In 2008, a team of undergraduates known as the Rice BiOWLogists represented Rice at iGEM, a worldwide competition where student teams use DNA building blocks — think genetic LEGO bricks — to create microbes that do interesting things.
The team had a winning idea: Modify a strain of brewer’s yeast to make beer containing resveratrol, an antioxidant with anticancer and other health benefits that is found in red wine and other foods. Their catchy name for the healthy brew was BioBeer.
They captured second-place honors at iGEM for Best Presentation, and BioBeer caught on with the media, appearing in news stories on National Public Radio, Fox News, CNN, the Houston Chronicle, Popular Science, USA Today and more than 350 other outlets.
For three BiOWLogists, David Ouyang ’10, Taylor Stevenson ’10 and Thomas Segall-Shapiro ’10, the BioBeer research experience proved life-changing.
“It was essential in getting me where I am today,” said Segall-Shapiro, who earned a Ph.D. at MIT and is now an assistant research professor of pathology and genomic medicine at Houston Methodist Research Institute.

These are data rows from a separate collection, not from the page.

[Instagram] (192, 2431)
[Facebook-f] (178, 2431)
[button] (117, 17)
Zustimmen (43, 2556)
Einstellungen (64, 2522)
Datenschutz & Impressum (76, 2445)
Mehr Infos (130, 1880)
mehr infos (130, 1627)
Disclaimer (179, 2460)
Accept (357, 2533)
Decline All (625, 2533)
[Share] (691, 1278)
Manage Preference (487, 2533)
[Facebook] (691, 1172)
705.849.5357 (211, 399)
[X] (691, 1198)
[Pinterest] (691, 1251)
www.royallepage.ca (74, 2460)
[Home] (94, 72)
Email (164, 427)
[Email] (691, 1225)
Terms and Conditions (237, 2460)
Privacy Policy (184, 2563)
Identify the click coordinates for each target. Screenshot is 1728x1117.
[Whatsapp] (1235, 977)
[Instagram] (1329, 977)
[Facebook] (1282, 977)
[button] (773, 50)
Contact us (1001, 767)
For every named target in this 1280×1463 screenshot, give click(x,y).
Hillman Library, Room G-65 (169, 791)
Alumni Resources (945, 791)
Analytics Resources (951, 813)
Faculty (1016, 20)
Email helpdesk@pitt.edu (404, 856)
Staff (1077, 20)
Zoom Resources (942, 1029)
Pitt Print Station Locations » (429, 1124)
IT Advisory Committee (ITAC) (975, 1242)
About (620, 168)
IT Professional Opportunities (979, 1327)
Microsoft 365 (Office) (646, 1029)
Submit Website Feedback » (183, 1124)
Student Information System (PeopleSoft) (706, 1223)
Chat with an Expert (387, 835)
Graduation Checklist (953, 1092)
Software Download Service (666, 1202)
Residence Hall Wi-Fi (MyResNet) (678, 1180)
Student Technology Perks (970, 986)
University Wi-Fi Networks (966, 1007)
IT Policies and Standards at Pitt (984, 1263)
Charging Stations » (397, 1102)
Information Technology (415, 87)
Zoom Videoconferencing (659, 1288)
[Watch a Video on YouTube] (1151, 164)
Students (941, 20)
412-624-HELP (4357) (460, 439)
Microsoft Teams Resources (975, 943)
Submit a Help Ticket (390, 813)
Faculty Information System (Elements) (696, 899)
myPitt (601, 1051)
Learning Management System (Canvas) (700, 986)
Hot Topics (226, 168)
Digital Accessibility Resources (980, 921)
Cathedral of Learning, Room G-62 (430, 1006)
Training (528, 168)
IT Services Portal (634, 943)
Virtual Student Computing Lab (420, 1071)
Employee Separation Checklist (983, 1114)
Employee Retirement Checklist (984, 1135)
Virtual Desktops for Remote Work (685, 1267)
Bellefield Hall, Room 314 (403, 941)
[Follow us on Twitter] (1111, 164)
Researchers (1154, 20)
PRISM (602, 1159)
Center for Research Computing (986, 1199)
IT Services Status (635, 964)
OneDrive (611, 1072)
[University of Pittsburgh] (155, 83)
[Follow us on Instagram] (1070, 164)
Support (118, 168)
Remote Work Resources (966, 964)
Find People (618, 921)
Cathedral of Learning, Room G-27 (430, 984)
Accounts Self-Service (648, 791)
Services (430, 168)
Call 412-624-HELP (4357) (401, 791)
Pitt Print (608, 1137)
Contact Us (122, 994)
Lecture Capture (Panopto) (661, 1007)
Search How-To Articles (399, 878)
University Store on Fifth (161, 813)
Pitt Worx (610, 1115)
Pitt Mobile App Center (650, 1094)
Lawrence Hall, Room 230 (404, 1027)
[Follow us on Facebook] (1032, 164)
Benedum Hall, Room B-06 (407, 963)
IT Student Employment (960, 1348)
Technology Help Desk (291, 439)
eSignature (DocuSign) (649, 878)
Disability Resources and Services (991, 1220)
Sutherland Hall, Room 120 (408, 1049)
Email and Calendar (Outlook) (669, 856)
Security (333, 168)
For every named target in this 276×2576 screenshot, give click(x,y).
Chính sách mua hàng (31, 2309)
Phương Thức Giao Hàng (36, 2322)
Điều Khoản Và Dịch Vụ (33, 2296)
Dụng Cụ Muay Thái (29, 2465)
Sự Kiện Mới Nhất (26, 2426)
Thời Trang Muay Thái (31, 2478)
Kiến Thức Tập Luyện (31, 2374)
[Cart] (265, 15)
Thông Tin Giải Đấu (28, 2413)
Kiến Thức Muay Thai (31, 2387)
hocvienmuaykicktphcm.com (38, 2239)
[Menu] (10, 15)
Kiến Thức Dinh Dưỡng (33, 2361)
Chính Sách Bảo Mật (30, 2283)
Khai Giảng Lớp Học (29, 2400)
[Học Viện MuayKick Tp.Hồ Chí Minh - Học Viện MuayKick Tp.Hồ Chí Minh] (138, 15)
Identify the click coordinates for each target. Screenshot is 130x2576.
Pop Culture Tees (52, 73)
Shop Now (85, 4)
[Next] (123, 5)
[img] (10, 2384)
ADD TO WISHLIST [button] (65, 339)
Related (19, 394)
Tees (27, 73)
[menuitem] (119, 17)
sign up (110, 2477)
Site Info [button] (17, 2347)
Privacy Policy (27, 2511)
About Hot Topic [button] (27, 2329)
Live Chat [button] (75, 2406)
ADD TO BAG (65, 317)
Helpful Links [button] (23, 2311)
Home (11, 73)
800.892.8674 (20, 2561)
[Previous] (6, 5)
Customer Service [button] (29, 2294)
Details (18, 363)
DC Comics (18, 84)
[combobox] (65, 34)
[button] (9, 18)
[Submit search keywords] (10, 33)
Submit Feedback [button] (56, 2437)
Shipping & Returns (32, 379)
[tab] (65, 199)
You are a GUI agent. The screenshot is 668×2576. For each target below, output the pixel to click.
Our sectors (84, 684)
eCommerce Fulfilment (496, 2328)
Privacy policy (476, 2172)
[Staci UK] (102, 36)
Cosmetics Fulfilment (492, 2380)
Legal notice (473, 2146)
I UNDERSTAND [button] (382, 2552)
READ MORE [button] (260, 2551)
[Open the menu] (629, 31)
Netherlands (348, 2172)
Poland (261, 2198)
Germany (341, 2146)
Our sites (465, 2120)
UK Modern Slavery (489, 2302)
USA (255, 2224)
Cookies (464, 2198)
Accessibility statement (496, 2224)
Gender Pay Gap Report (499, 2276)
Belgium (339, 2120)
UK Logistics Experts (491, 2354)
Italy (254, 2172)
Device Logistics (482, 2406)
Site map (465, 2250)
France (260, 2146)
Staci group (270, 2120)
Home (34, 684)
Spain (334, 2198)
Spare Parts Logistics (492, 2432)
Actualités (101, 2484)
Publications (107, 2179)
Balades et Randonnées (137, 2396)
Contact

He participated in other iGEM teams at Rice and also worked in the lab of Joff Silberg, one of the BioBeer team’s faculty advisors. “Those experiences got me hooked on doing research in synthetic biology, which directly led to the lab that I joined for my Ph.D, and I’m sure it helped me get into the Ph.D. program as well.”
Ouyang said the iGEM experience “was a really collaborative way to learn how to do science and in a way that allowed us to follow our passions and be creative. For me, it confirmed that I wanted to do research even while I was interested in medicine.”

Ouyang went to medical school at UC San Francisco, trained as a cardiologist at Stanford and spent four years on the faculty at Cedars-Sinai Medical Center prior to joining Kaiser Permanente Northern California. “After medical training, I did a postdoc in computer science at Stanford applying AI to medical imaging. I practice clinical cardiology 25% of the time, and run a research lab focused on computer vision and cardiac imaging, primarily echocardiography.”
Stevenson earned a Ph.D. in biomedical engineering at Cornell and was part of a startup that created platform vaccine technology that was acquired by GSK. He’s currently the head of preclinical immunology for that technology in GSK’s research and development division for vaccines and infectious diseases.
He said undergraduate research provided more than technical lab skills, in part because of faculty mentoring.
“Because the projects were student-led, it gave me project management and leadership experience that proved extremely valuable during my Ph.D. and later in the biotech industry,” Stevenson said. “Joff encouraged us to think outside the box and take ownership of our projects. It really inspired us to give our all. Beth (Beason-Abmayr) really hammered home the importance of hard work and making incremental progress. If the big elaborate experiment didn’t work, how do we go back and learn something incrementally? Both approaches have proven to be incredibly useful when applied together.”
Segall-Shapiro agreed. “The iGEM advisers were formative to my scientific growth,” he said. “I think the biggest mentoring lesson they taught me is that the best thing you can do to motivate someone is to get them excited about what they’re working on and give them the ability to try out their own ideas and take ownership. That has stuck with me, and I try to let it guide me in my current position.”